When we realize most of what offends us is the honest expression of someone else's beliefs and perceptions, the sifting process becomes even more challenging. Tolerance is a virtue - and is politically correct. In being tolerant of lewdness, immorality, vulgarity and violence on the silver screen, however, we must persuade ourselves that we and our families are somehow exempt from the subtle - and not so subtle - influence of the images and ideas served to us in the consuming darkness of the movie experience.

In spite of good intentions, we can be victimized by our own unwillingness to control the movies we watch and the images and ideas to which we and our children are exposed.

Making those decisions ourselves becomes increasingly important. We cannot rely on others to choose for us on the basis of a letter-code rating.

The debate over the responsibility of filmmakers, the influence of their films on society and the impact of explicit depictions of sex and violence rages on.

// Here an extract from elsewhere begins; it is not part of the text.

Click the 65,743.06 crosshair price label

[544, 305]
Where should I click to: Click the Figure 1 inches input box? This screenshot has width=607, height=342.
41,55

Amid all the noise, a simple question has been silenced: Where are the morally courageous filmmakers who are worthy of speaking to their fellow men two hours in the dark? Are they making films like "In & Out," believing somehow "moral courage" is now defined by popular culture and "valiance" is measured by politically correct adoration of defiant behavior? I think not. But one thing is certain: The responsibility has shifted from moviemakers like Frank Capra to the audience. We cannot abdicate that awesome burden.

There is no restraint over what is produced, only over what is seen and the films to which we willingly subject ourselves. We have no control over the rating board, only over our own evaluation and decisions. Indeed, if we are looking for the morally courageous, we must look to ourselves.

It should be obvious that WE cannot rely on the judgment of the ratings board. The question, then, is what to do. If we abandon the rating recommendations of the Motion Picture Association of America, how do we decide which movies are appropriate for us and for our families? Information is the key. Many newspapers include their own expanded codes to give additional guidance regarding content.

Ultimately we need a comprehensive review by someone we trust who has scrutinized the film from the perspective of our value system - or at least a standard much closer to us than the 11 anonymous movie-rating board members who live and work in Hollywood's outskirts.

There is a great need within the rapidly expanding LDS culture, and those of like-minded standards, for a comprehensive review of films and television - not to censure or condemn, nor dictate to others, but to provide those of like minds with enough accurate information that responsibility may return, judgment may reign and discernment may rule.